PomatoData provides means to generate a compatible data-set to be used with POMATO. PomatoData uses various ressources of the open data community, which are listed below.

To compile a data-set this repository holds multiple scripts that can be categorized into 1) pre-processing the raw data and 2) processing the final data-set. This is reflected in the folder structure where data_in holds raw, unaltered data and data_out holds processed data.

The script preprocess_input_data.py includes all preprocessing, including the creation of a cutout of weather data that is used to compute availability and inflow timeseries. This can take substantial amounts of time (hours), but has only to be done once.

Note, the raw input data has to be aquired by the user manually, sources are included in preprocess_input_data.py and the specified location within data_in.

Data Sources

The dataset is compiled from different fantastic projects in the open data community. Namely these are:

  • Conventional power plant data is taken from the Open Power System Data Platform (OPSD).
  • Geographic information is used from the ExtremOS project of Forschungsstelle für Energiewirtschaft (FfE) and their FfE Open Data Portal.
  • Wind and PV capacities are distributed using the NUTS3 Potentials from FfE.
  • Future capacities are taken from results of the large scale energy system model AnyMod
  • NUTS3 availability timeseries for wind and solar are generated using the atlite, package.

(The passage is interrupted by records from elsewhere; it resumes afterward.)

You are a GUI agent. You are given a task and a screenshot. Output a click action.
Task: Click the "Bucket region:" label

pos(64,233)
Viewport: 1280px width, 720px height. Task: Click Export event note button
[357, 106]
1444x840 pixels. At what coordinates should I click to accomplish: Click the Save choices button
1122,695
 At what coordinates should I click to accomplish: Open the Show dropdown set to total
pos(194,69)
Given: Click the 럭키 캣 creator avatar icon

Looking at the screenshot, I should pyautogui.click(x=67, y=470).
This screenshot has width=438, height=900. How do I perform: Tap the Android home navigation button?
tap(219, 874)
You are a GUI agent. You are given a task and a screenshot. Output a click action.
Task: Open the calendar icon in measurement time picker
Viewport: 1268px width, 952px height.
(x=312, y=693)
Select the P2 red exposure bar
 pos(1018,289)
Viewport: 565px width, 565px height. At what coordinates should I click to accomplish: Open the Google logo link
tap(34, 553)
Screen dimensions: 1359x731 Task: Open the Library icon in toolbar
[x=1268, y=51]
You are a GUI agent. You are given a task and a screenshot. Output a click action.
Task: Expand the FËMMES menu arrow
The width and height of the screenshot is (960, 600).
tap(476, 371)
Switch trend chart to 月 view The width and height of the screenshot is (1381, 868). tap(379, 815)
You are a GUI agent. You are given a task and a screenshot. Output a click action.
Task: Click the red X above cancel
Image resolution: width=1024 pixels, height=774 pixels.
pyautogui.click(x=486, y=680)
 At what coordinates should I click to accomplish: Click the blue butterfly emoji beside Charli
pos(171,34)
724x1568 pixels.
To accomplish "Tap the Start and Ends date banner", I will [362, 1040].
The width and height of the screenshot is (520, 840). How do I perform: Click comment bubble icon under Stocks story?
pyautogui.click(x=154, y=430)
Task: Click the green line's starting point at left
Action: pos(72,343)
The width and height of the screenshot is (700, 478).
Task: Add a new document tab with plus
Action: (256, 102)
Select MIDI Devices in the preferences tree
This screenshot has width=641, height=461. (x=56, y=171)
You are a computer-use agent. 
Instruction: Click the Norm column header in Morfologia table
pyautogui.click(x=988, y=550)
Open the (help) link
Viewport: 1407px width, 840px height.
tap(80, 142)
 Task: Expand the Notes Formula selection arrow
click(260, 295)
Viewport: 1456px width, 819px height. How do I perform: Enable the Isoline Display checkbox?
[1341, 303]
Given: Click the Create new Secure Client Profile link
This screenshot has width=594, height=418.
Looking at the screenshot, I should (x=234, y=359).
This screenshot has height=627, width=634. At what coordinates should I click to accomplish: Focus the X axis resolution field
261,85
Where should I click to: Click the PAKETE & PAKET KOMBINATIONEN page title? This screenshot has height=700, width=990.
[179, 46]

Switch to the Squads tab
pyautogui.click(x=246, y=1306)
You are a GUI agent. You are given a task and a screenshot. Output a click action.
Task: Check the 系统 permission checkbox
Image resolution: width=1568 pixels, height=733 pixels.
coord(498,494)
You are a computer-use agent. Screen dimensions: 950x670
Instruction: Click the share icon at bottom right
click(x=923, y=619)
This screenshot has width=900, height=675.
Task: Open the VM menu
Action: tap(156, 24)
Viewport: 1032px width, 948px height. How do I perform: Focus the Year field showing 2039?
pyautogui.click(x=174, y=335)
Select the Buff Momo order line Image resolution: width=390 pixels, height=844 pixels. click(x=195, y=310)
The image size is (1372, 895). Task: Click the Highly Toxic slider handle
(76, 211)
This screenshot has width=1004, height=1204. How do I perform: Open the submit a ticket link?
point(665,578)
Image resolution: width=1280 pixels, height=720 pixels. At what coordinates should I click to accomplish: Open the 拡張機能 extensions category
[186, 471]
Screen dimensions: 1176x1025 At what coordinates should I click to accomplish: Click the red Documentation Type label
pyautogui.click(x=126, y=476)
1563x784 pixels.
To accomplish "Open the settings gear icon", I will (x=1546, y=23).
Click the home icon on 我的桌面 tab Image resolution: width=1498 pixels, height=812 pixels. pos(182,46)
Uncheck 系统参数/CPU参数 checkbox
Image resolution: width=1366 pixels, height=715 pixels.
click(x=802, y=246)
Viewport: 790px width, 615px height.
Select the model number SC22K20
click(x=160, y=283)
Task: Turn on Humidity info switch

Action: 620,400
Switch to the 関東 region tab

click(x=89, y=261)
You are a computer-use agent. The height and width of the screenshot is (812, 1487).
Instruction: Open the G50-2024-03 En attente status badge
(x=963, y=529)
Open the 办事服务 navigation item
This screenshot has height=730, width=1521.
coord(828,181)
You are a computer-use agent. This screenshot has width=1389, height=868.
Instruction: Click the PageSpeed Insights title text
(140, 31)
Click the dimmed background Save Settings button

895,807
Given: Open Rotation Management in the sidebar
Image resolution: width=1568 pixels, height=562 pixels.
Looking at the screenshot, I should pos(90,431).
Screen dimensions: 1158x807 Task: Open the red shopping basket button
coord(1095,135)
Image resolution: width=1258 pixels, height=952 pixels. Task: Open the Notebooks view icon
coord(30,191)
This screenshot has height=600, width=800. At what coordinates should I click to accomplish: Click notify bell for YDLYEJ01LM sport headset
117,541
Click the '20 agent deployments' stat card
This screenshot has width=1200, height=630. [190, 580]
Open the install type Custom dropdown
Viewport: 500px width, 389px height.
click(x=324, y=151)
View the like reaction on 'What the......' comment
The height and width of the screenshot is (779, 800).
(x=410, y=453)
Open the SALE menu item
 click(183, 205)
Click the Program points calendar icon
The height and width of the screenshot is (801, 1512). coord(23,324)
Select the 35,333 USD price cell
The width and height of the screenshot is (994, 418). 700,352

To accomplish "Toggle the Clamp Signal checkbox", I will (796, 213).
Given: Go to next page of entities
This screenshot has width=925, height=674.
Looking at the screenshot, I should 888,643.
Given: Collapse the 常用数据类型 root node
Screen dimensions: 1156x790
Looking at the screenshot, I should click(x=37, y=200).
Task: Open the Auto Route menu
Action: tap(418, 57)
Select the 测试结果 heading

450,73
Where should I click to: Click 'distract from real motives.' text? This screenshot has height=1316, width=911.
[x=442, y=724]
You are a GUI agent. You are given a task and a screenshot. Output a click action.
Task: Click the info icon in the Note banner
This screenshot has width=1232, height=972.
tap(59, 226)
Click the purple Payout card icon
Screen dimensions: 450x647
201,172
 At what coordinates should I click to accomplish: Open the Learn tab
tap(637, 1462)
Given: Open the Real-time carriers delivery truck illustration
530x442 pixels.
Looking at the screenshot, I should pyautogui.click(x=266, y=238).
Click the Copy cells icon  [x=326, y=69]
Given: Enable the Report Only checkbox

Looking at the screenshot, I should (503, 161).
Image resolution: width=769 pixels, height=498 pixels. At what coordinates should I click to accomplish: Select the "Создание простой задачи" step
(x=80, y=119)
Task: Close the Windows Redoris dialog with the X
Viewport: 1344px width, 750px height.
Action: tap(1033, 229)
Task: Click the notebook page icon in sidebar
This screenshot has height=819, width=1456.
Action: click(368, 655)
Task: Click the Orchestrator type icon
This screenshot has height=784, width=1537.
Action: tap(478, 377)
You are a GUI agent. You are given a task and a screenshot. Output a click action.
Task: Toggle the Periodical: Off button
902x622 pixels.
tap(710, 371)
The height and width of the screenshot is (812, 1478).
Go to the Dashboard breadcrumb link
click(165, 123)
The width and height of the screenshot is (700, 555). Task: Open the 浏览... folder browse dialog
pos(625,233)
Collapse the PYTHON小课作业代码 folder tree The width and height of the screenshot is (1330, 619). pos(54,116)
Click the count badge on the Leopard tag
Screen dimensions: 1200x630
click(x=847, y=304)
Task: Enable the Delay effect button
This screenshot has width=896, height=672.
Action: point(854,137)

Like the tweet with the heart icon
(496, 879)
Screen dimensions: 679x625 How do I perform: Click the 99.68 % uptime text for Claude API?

Offshore availability based on EEZ regions of FfE.
  • The grid data comes from the GridKit project, more specifically PyPSA/pypsa-eur fork, which contains more recent data.
  • Hydro Plants are taken from the JRC Hydro-power plants database and inflows are determined using the atlite hydro capabilities and scaled using annual generation.
  • Load, commercial exchange and weekly storage level from ENTSO-E Transparency platform

Example

After all data is preprocessed, PomatoData can be used to generate data sets. Two scripts run_cwe_data.py and run_de_data.py illustrate how the PomatoData can be used, which create data to model the German (DE) and central western Eurpoe (CWE) electricity systems.

The scope is defined by the settings arguments which is depicted below, here for the DE example. PomatoData will use power plant and network data for grid_zones and include all neighboring zones with all power plants, but network reduced to a single node. Weather year describes which year is used to derive the timeseries and capacity year defines which capacities to use. The time_horizon allows to create smaller datasets for a limited time horizon, e.g. May 2019.

    settings = {
        "grid_zones": ["DE"], 
        "weather_year": 2019,
        "capacity_year": 2030, 
        "co2_price": 60,
        "split_lines": True,
        "time_horizon": "01.05.2019 - 31.05.2019",
        }

The folder pomato_datasets contains an example dataset for Germany with the capacity year 2030.

Installation

To run PomatoData you should install it as a package. Clone the repository and run the setup.py through pip in python. It is recommended to create a virtual environment and PomatoData pomato into it, but not necessary. Execute the following commands from within the repository:

    python -m venv pomato_data
    ./pomato_data/Scripts/activate
    pip install -e .

Then you should be able to run the all the preprocessing, as described in preprocess_input_data.py and subsequently create your own datasets, similar to the examples in run_de_data.py and run_cwe_data.py.

Note, for pip on windows some packages can be difficult to install, as some dependencies are not necessarily available. Those packages are specifically Bottleneck, Rtree, rasterio, GDAL and Fiona which are dependencies for geopandas and atlite. Those can be installed individually from the repository Unofficial Windows Binaries for Python Extension Packages as .whl files. After the packages are installed, the PomatoData setup.py should successfully conclude.

Release Status

PomatoData is part of the data pipeline i use in my PhD and is actively developed and will continue to change overtime. While there is a certain robustness to the data, especially since they represent great contributions by various parts of the open data community, the processing and combining is prone to errors both in program and concept, therefore I strongly recommend to use this data with caution and only after proper validation.